The reason I am telling you this is because this approach will form the basic requirements when putting together a plan to avert disaster.
People who fail to carry out these updates are inviting trouble into their fold.
I've heard people complain that these updates are intrusive and slow the system down when they update - and they are.
I agree with them.
Updates will slow down a system, this is why a client-server model will use WSUS to roll them out locally rather than have each PC contact the Internet this just makes sense.
The problem here is that people get used to it and the first symptom of the Conficker worm is that the computer system slows down, it becomes unresponsive and sluggish.
Protection programs may or may not have picked the Conficker worm up and even if they did - as I have said previously it just came back - kind of like a root kit infection does.
The symptoms are sometimes hard to spot, users are used to a slow system, they just blame the IT guys - trust me! Pen drives (USB) fail to open, anti-virus programs fail to update these are the symptoms experienced by the computer user and to somebody who looks a little more in depth they will notice a variety of new files appearing.
IT administrators will also start to have complaints that the users cannot logon anymore.
These are the symptoms of Conficker, of course there are others but these are a dead give away.
The cure for this type of infection differs for each situation depending upon whether you are a home user or a network administrator and a full list of these can be found throughout the internet for my answers.
In short you must download a conficker removal tool and then run it, the next step which is to install three patches from Microsoft.
When you run the tool you must also disconnect the PC from the network.
This can be a nightmare for a business and especially for the technician who has a duty to keep the whole system online and running smoothly.
With hindsight what could we do? I and many others have come to the conclusion that the answer lies within having a really strong disaster recovery plan or should I say plans.
Really, a good tech will have an answer to many threats and one day their job may just depend upon it.
As well as keeping all computers completely up-to-date both with Microsoft and also anti-virus/malware updates it is important to keep images of your machines, for the home user you should take regular data backups and make regular system restore points.

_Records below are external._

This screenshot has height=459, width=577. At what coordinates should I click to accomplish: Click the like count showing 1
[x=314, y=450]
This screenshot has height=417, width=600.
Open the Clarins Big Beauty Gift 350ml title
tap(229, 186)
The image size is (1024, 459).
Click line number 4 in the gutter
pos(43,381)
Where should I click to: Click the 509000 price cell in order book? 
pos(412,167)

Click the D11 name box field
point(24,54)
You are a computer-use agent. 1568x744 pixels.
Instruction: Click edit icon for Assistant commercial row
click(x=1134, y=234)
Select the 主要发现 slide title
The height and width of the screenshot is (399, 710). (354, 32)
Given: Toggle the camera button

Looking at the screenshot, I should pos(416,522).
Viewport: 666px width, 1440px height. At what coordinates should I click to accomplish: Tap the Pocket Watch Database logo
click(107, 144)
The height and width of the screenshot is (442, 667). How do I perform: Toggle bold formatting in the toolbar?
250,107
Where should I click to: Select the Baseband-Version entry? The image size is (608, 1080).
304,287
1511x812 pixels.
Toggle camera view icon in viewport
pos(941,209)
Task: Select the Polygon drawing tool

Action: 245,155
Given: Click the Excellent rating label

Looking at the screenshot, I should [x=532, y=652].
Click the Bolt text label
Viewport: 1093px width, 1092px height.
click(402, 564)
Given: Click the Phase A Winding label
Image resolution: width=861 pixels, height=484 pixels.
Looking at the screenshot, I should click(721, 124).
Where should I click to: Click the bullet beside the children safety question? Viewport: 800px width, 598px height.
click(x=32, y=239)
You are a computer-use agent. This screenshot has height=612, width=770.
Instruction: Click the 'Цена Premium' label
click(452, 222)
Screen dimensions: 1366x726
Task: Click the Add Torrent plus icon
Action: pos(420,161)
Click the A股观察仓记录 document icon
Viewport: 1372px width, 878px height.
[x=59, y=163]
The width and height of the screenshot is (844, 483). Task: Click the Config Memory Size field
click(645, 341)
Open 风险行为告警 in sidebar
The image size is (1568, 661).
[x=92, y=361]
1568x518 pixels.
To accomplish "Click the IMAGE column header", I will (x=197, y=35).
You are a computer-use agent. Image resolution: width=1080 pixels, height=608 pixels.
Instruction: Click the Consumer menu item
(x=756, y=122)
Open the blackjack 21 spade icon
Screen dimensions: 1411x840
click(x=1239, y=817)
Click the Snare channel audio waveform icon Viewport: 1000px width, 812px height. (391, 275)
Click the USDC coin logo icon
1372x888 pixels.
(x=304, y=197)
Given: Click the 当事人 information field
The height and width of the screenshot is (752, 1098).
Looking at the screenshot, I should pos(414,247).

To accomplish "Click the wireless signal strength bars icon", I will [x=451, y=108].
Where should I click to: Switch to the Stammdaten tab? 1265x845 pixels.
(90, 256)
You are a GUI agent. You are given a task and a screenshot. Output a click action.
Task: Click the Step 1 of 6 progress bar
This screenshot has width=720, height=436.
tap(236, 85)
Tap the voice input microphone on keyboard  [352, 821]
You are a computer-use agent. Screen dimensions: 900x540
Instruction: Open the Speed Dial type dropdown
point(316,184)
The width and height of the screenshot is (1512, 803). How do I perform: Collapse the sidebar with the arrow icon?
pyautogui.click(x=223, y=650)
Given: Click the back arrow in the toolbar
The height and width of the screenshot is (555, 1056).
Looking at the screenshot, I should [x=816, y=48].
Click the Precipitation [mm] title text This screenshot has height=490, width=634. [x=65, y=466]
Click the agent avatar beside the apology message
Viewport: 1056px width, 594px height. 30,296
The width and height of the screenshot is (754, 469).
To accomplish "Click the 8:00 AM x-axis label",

With your backups it is important not to overwrite your data with infected data so you should ideally keep older backups too.
I work in schools and my solution was to temporarily disconnect the server and tackle the Conficker worm upon just that machine (most primary schools here in the UK only have one server) and to re-image the machines around the school.
This whole process took me 2 hours including testing.
All of the software was either part of the rollout image or was installed via MSI or silent install scripts - all carried out by the server which was now clean.
I made sure that the new computers were all patched and ran the conficker removal tool upon them just for good measure, again this was all done by script, easy.
Home users many have a harder time recovering their data if they had no sufficient backup but there are plenty of recovery programs freely available around the web, I guess the lesson learnt here was always be prepared for the worst case scenario.